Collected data
▼
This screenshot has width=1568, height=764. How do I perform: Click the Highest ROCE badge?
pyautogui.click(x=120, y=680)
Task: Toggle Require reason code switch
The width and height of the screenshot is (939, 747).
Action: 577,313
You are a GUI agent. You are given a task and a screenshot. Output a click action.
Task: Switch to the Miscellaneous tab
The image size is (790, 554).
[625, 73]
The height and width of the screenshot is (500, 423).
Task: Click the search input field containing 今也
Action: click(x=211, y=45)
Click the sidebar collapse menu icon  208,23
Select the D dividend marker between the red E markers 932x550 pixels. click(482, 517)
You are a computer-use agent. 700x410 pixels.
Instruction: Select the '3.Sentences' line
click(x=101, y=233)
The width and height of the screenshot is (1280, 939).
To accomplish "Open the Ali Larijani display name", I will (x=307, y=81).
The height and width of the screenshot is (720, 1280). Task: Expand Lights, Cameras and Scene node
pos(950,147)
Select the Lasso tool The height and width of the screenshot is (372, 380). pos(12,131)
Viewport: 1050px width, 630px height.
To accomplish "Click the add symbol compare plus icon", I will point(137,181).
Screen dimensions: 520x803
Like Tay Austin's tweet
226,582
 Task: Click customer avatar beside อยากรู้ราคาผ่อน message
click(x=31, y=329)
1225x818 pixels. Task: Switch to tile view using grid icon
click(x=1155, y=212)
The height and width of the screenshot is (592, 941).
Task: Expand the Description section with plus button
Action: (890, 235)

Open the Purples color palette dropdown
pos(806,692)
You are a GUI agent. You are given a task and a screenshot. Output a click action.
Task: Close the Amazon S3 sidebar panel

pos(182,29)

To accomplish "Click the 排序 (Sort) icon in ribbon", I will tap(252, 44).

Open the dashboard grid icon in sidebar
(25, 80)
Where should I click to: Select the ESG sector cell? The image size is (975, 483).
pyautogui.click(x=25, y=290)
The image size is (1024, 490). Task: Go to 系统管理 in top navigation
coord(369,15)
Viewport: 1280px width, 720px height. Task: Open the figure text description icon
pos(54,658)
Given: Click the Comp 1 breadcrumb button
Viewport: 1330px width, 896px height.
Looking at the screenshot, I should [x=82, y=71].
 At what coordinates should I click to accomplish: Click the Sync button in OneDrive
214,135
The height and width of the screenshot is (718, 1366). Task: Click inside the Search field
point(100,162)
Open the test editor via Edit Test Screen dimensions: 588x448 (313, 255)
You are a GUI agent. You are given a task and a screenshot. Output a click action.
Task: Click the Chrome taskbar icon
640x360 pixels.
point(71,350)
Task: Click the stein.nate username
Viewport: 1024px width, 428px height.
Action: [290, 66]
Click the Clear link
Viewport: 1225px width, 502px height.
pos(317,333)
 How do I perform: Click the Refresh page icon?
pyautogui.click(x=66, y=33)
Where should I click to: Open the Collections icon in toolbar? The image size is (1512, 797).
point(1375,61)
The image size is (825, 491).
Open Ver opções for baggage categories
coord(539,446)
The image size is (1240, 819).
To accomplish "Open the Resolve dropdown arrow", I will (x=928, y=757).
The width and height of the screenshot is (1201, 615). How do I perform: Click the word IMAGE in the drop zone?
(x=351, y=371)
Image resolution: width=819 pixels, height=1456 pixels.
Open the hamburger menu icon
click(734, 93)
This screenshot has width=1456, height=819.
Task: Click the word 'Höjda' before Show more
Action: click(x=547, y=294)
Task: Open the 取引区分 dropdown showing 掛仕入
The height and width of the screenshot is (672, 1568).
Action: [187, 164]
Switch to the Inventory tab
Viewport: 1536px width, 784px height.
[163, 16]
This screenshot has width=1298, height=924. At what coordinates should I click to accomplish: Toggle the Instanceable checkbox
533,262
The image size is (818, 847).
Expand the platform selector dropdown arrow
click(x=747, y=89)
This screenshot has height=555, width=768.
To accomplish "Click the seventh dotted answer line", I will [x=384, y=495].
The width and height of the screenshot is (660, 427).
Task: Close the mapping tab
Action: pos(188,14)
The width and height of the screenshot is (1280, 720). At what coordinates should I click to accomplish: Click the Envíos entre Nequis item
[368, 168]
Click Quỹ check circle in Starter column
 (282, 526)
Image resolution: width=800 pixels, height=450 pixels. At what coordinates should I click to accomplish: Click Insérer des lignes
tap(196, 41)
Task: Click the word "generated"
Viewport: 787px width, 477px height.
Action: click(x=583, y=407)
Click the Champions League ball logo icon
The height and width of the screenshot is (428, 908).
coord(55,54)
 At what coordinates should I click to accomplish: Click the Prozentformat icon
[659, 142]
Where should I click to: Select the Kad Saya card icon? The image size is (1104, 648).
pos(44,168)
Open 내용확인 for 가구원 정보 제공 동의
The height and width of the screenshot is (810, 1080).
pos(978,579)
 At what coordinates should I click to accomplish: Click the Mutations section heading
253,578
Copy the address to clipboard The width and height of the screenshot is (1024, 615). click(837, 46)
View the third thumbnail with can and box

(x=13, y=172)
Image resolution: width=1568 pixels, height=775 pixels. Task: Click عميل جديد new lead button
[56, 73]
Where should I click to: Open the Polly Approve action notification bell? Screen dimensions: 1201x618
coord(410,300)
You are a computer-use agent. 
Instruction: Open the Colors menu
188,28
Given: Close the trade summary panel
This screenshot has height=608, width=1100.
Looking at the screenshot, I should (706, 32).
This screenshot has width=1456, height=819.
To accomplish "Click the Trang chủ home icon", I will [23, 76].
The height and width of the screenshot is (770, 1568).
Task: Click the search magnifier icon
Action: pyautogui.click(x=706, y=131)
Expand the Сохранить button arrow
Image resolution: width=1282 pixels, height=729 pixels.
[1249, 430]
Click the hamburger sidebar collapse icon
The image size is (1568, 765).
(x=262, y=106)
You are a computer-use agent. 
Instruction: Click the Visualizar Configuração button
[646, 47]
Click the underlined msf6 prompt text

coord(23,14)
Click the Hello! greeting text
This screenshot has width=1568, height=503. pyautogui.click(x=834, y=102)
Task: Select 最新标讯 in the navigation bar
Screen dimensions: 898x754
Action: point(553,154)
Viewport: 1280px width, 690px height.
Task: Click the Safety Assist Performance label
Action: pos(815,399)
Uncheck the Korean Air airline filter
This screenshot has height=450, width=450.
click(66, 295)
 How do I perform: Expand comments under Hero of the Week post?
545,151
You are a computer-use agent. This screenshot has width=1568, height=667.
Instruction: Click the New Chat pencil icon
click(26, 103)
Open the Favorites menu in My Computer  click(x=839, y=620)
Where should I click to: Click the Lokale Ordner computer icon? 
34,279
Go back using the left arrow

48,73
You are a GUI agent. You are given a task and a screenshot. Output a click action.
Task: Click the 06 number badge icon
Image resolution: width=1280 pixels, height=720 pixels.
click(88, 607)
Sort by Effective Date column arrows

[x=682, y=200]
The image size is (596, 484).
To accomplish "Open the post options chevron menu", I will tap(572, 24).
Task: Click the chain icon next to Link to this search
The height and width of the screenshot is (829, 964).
▲
YOUR GOAL:
Return only the exact lines from the opening of the records through the line that contains "You are a computer-use agent. 700x410 pixels.", both included.

ANSWER TO THIS PROBLEM:
This screenshot has width=1568, height=764. How do I perform: Click the Highest ROCE badge?
pyautogui.click(x=120, y=680)
Task: Toggle Require reason code switch
The width and height of the screenshot is (939, 747).
Action: 577,313
You are a GUI agent. You are given a task and a screenshot. Output a click action.
Task: Switch to the Miscellaneous tab
The image size is (790, 554).
[625, 73]
The height and width of the screenshot is (500, 423).
Task: Click the search input field containing 今也
Action: click(x=211, y=45)
Click the sidebar collapse menu icon  208,23
Select the D dividend marker between the red E markers 932x550 pixels. click(482, 517)
You are a computer-use agent. 700x410 pixels.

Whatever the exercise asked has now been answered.